Или чтобы директора забыть? Он был хороший с Игорем — значит, на самом деле хороший. Он знал, что отец Игоря служил до революции в Екатеринославле жандармским полковником, что брат с белыми бежал в Константинополь, а оттуда в Париж, что у жены Игоря, да, у Игоря ведь была жена Наталья, как же это я забыла, и дочка там, в Тифлисе, а у жены брат, поверенный по финансовым делам от Временного правительства в Америке, поехал туда за неделю до революции и не вернулся, что у Игоря платформа не та, но улыбка хорошая, что он талантище, хоть и заумник, и вообще наш, наш, хотя рабочая публика на его спектакли не очень ходит.
Жалко было батьку Баскакова, тогда, в двадцать седьмом, еще мог возникнуть новый тип интеллигентного администратора, все они были со светлой головой, хорошими руками, идеалисты, ничто не повредило им — ни война, ни революция, им был доверен Петербург, это действовало на них магически, как на хорошего хозяина данная на сохранение ценная вещь.
Я не знаю, зачем была революция, но если она нужна, чтобы возник такой дом, как Дом печати, и такие его обитатели, то я за революцию.

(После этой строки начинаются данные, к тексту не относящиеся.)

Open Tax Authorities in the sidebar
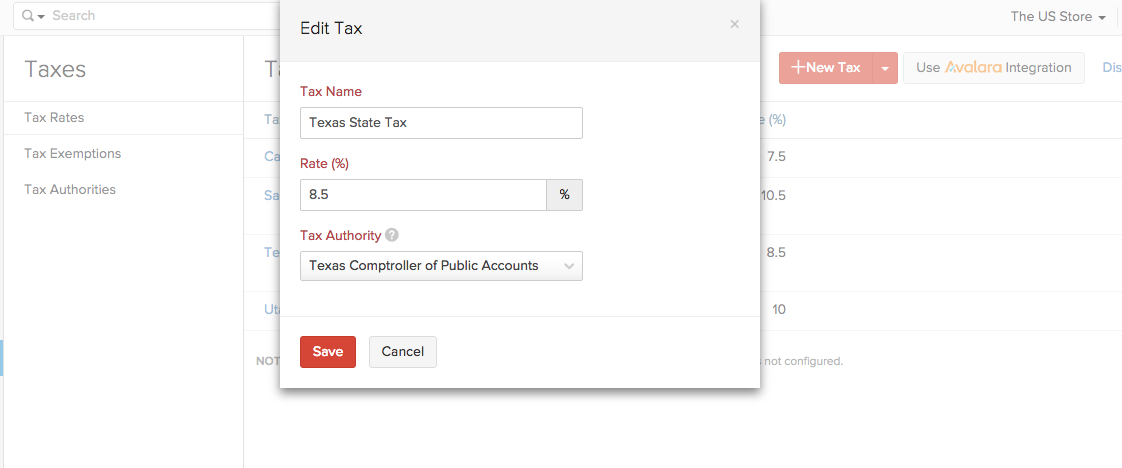 pos(70,190)
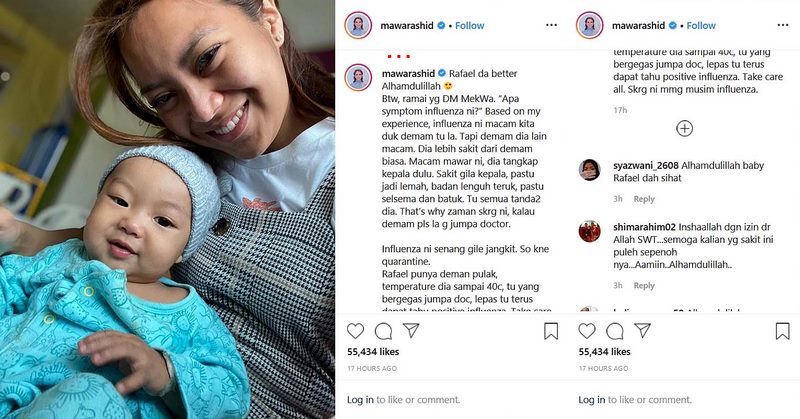View 55,434 likes list in left panel
The width and height of the screenshot is (800, 419).
point(373,352)
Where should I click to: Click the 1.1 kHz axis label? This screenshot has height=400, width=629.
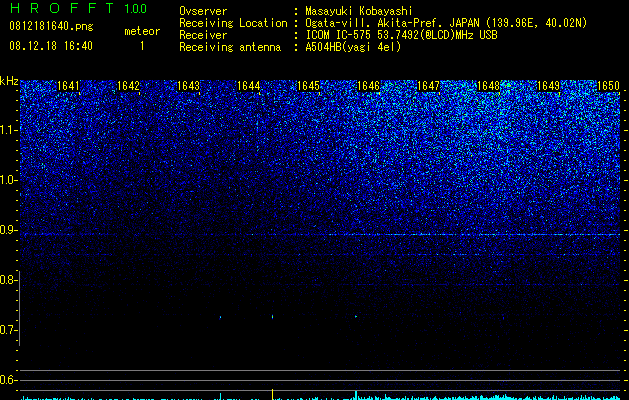pyautogui.click(x=9, y=130)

Хаосу надо взглянуть в лицо, хоть раз в эпоху. Все равно за гладью и спокойствием природы, за магазинными вывесками, за грядой облаков прячется хаос. Ему надо дать выйти, надо позволить, чтобы разглядеть его черты, запечатлеть их. Сделать это может только искусство. И возникнет новый миф. О чудотворном хаосе, о мире, который так ненадежен и недолговечен, что в это не стоит посвящать детей. Это смятенная душа человека прячется за куполами и вывесками, выдавленная из мира энергия и любовь.
Сочинять не приходилось, только запоминать. Мир неожиданно стал так предметен, лишен иллюзий, за что ни схватись — порежешься. Так родилось новое искусство. Вернее, оно родилось давно; но обрело себя в эти дни в Доме печати.
Эмилия, сколько себя помнила, ходила по этому дому полуодетой, в чем-то репетиционном, и не кокетства ради, что делать, врожденное, а так, по невниманию, чем ужасно смущала филоновских ребят, настроенных по-пролетарски. У-у-у, работа, работа! Не было человека, меньше похожего на свои картины, чем Филонов, он всегда работал, он был похож на завод. Его ребята делали костюмы к «Ревизору», эти проклятые костюмы артисты носили на своих плечах как выставку филоновских полотен, проклиная новое искусство.